The sensor, described in the journal Nature Photonics, provides a low-cost and portable way to detect changes in a magnetic field, they said.
"What we've done is demonstrate a very good sensitivity with a very small cell," said John Kitching of the U.S. Department of Commerce's National Institute of Standards and Technology, who led the project.
The device is 1,000 times more sensitive than NIST's last microchip-sized mini-sensor. Kitching said the device could be used in a range of applications, from fetal heart monitoring to screening for explosives.
Electric currents, such as those from power lines, emit a magnetic field, as do the electrical impulses that make the heart contract or brain cells fire.
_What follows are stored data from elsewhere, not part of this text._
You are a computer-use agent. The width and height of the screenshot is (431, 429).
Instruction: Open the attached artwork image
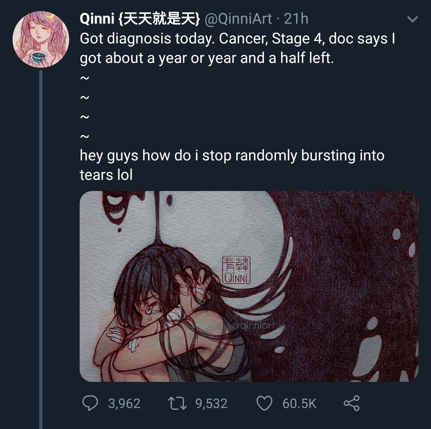249,286
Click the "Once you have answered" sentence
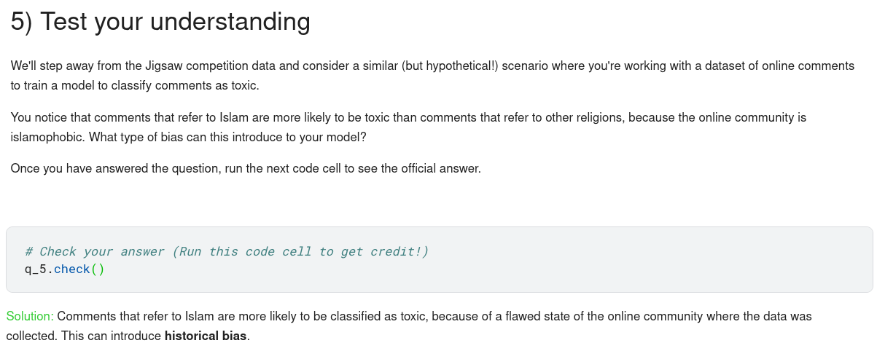Viewport: 877px width, 351px height. point(246,168)
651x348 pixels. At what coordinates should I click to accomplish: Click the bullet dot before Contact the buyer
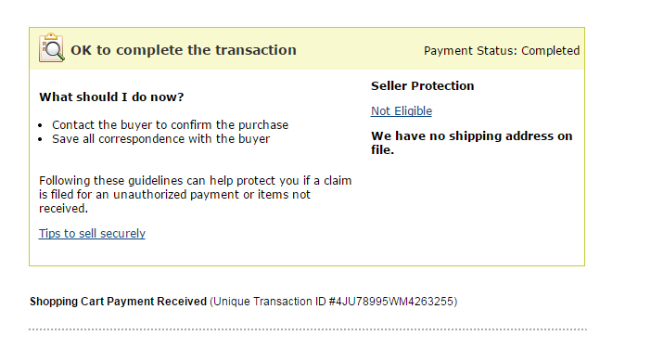(x=40, y=126)
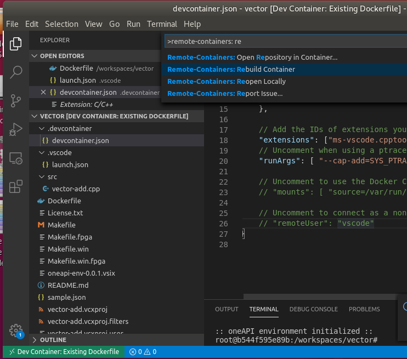Open the Run and Debug icon
This screenshot has height=359, width=407.
pyautogui.click(x=16, y=129)
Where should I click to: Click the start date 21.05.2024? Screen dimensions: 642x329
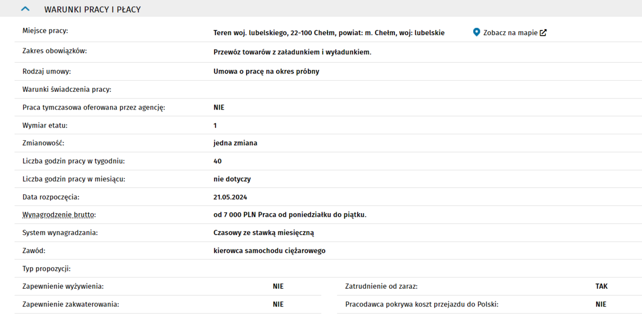pos(230,197)
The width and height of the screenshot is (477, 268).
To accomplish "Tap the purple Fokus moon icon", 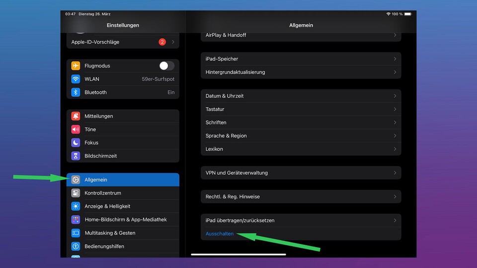I will coord(76,143).
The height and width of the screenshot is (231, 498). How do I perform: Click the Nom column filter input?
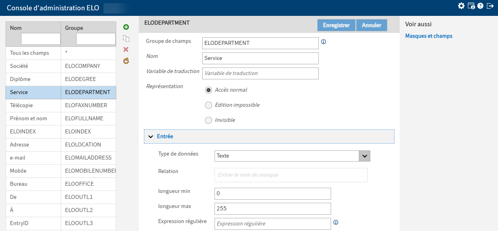[x=40, y=39]
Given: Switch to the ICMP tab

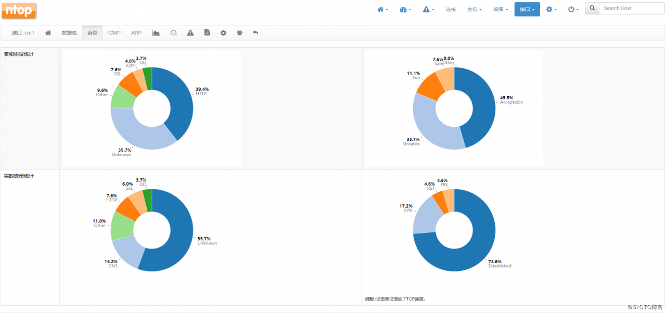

The most sensitive magnetic sensors -- superconducting quantum interference devices, or SQUIDS -- can detect very weak changes in magnetic fields but must be kept very cold, making them much bigger and far more power-hungry.
While the NIST device sacrifices a bit of that sensitivity, it makes up for it in portability.
Kitching said the device is highly adaptable. It could be used to measure electrical activity in the brain, helping to spot tumors or monitor brain function. Or it could be used in war zones to detect bombs that may not have exploded.